What Happens If Greece Defaults?


In capitalism, it does not matter if the borrower is wholly unqualified, because what is being lent is literally nothing.   It costs nothing to lend nothing, but when the borrower defaults, his actual assets are forfeit, beyond the nothing he borrowed, whatever nominal valuation assigned.  This is one of the myriad ways in which usury concentrates power in ever fewer hands. There is no definition of capitalism that does not include charging interest on loans, a practice that is inherently evil in all places and times, at all rates and duration, on any amount.  (I use "evil" in the theological sense of "absence of good").
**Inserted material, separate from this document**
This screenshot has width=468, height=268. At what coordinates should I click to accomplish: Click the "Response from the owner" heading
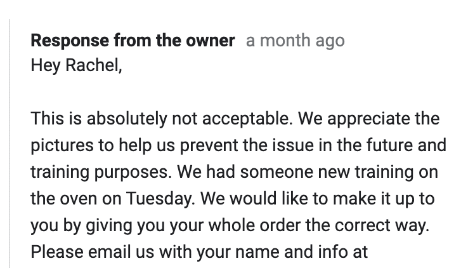133,41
In a free market, interest agreements would simply be ignored, with impunity, just as gambling debts are ignored universally today.  Capitalists would go away, perhaps to Riga. Capitalism is far more the enemy of free markets than communism, which has had the decency to evaporate after admitting failure.  (Marxists always had the advantage of at least getting their facts straight.)

Lenders could care less if this group of nincompoops pays off or not, nonpayment yields no inconvenience.  And tomorrow there is yet another round of more "something for nothing" that ever invigorates capitalism.  No lottery payout today?  Well, we never bought a ticket anyway, and tomorrow there will be a payout, just as there was for thousands of days before, with never buying a ticket.

We all love a system that works for us, even if it doesn't, as long as we are told it does.